(Word and element locating entries)
-- -- --

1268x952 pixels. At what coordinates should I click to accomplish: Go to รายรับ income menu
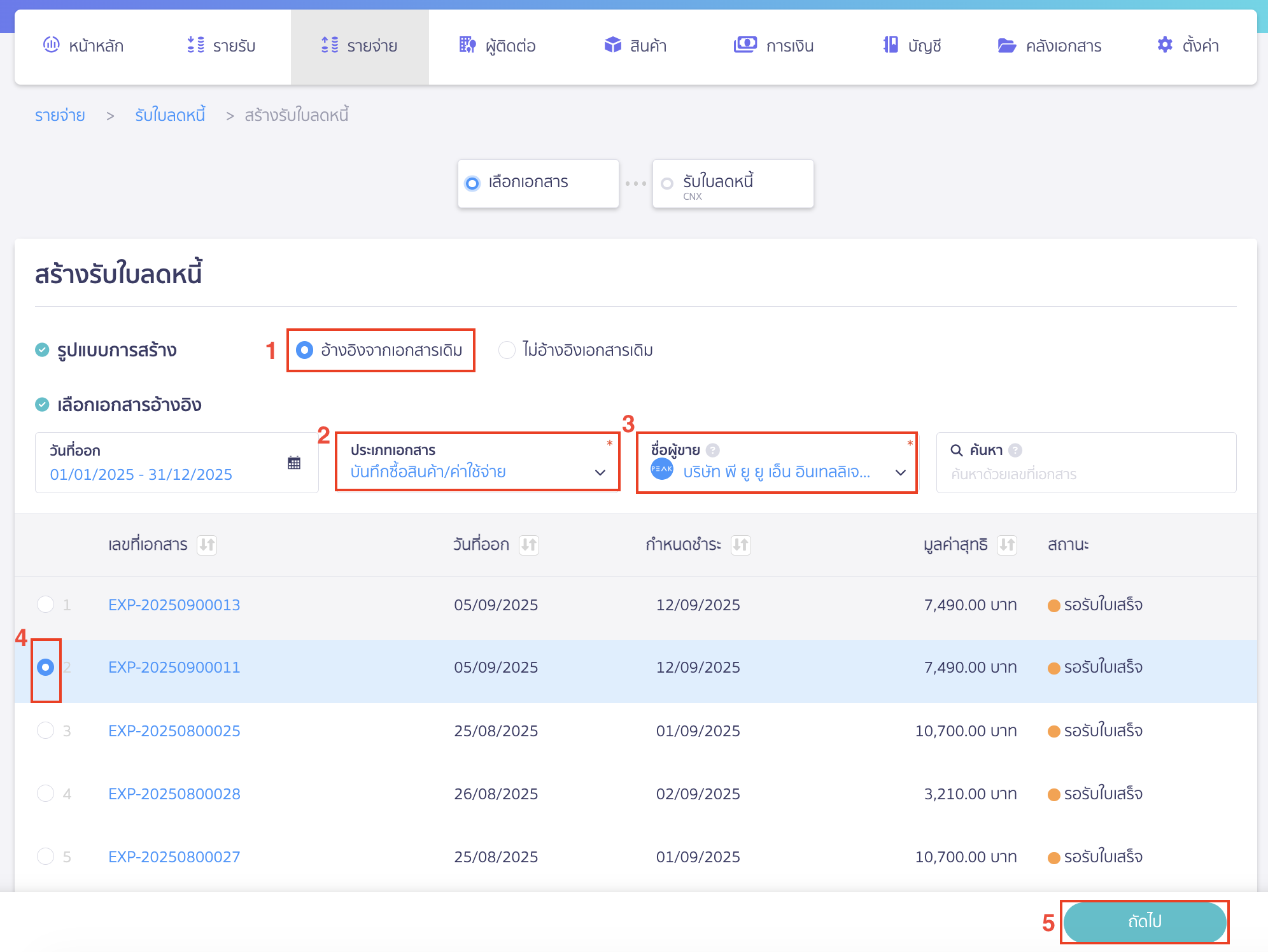coord(222,46)
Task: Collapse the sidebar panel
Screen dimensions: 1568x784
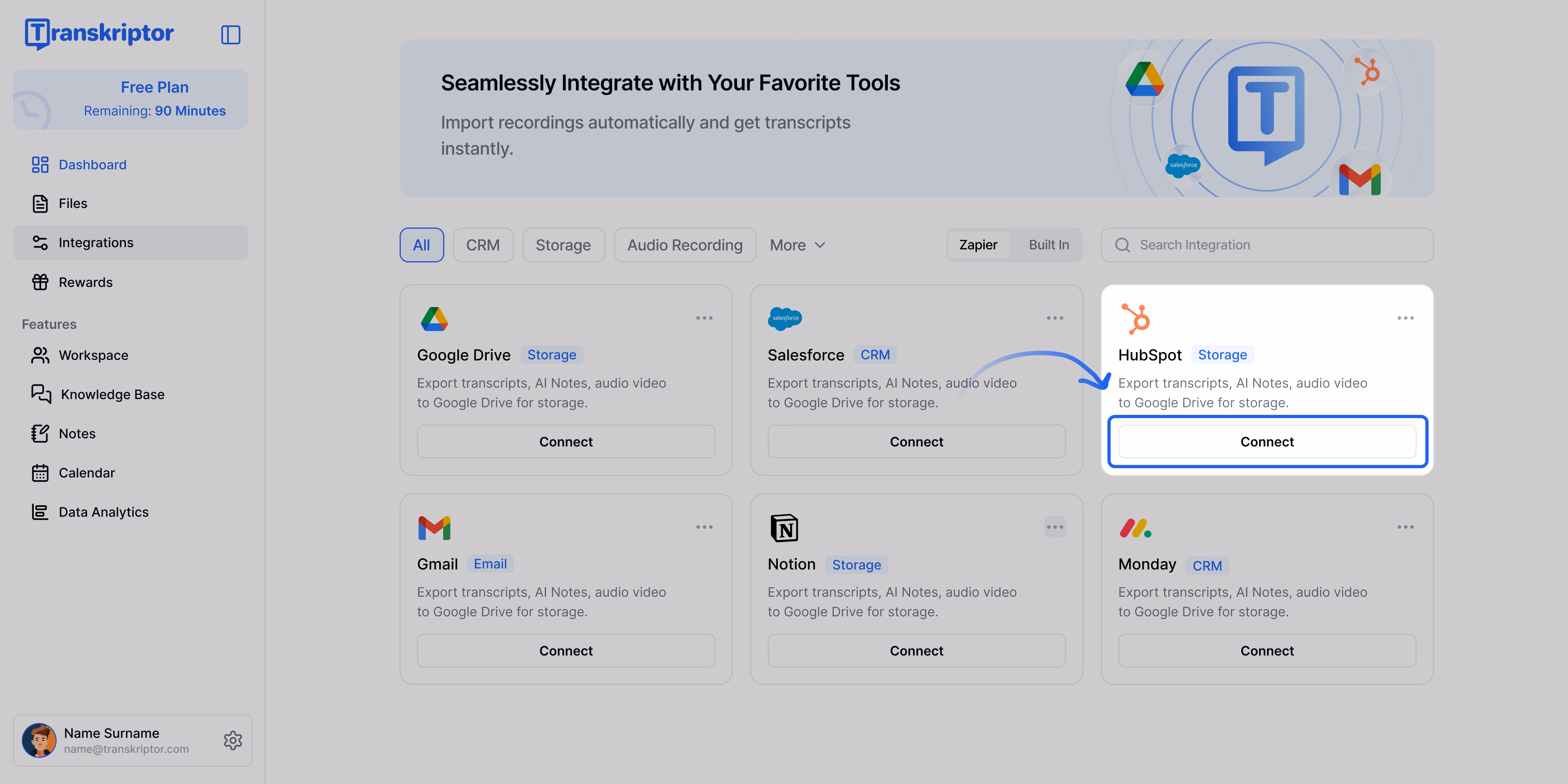Action: click(x=231, y=35)
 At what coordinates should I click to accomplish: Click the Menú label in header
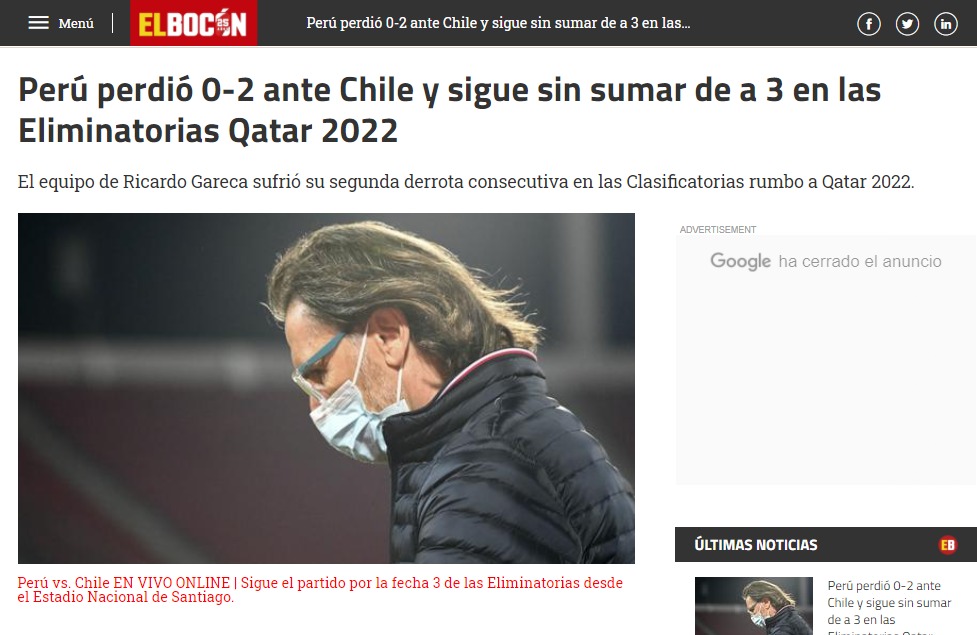pyautogui.click(x=76, y=24)
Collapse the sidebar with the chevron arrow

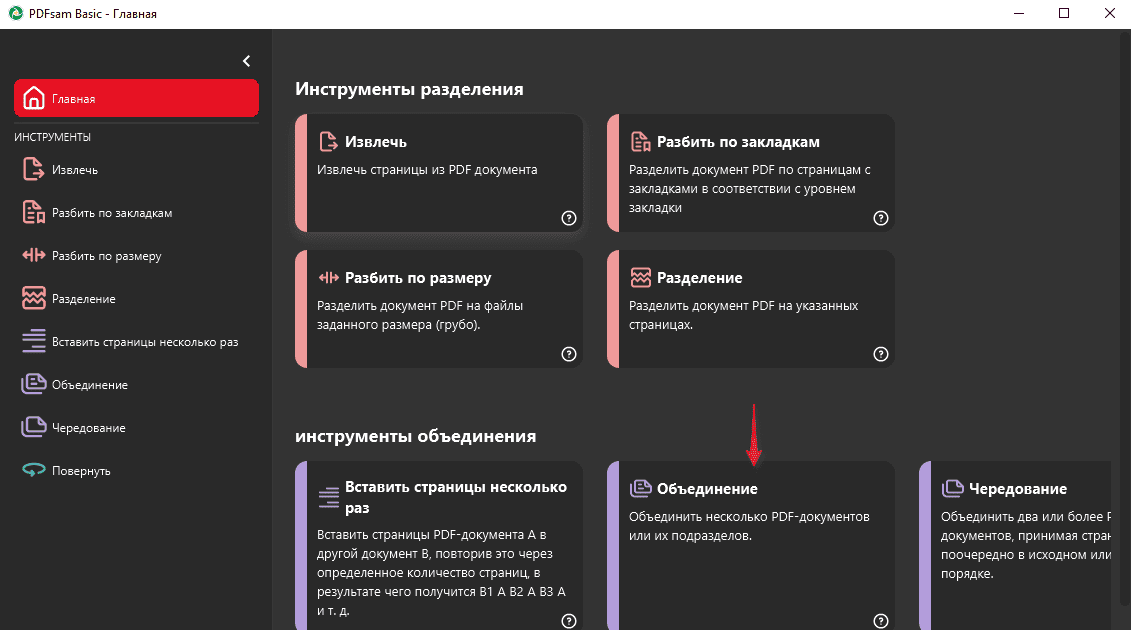247,61
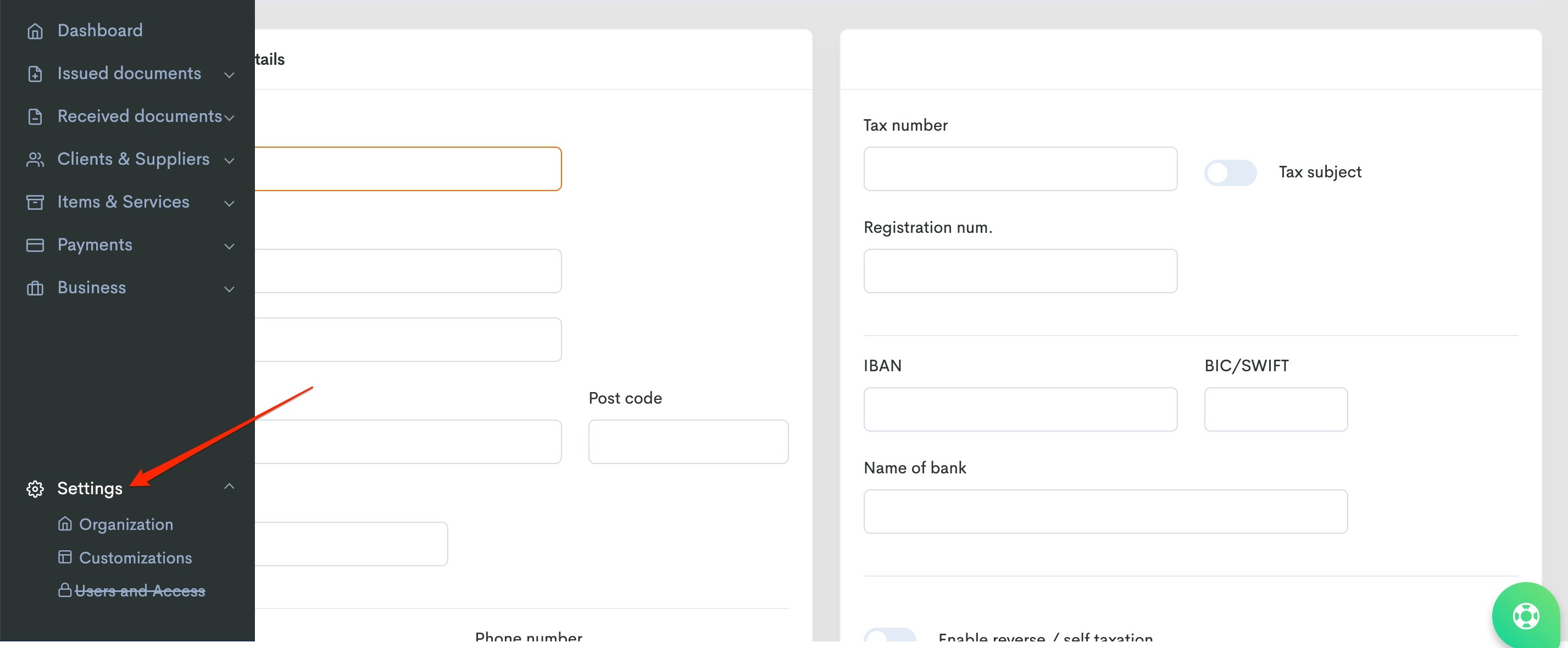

-- -- --

▸ **Required work**
Rewrite the entries from the line that contains "Task: Collapse the sidebar panel" through the last one, replacing "chevron arrow" with "caret icon" and keeping everything else the same. Leave the pictures out.

▸ **Answer to the task**
Task: Collapse the sidebar panel
Screen dimensions: 1568x784
Action: click(x=231, y=35)
 At what coordinates should I click to accomplish: Click the Menú label in header
pyautogui.click(x=76, y=24)
Collapse the sidebar with the caret icon

247,61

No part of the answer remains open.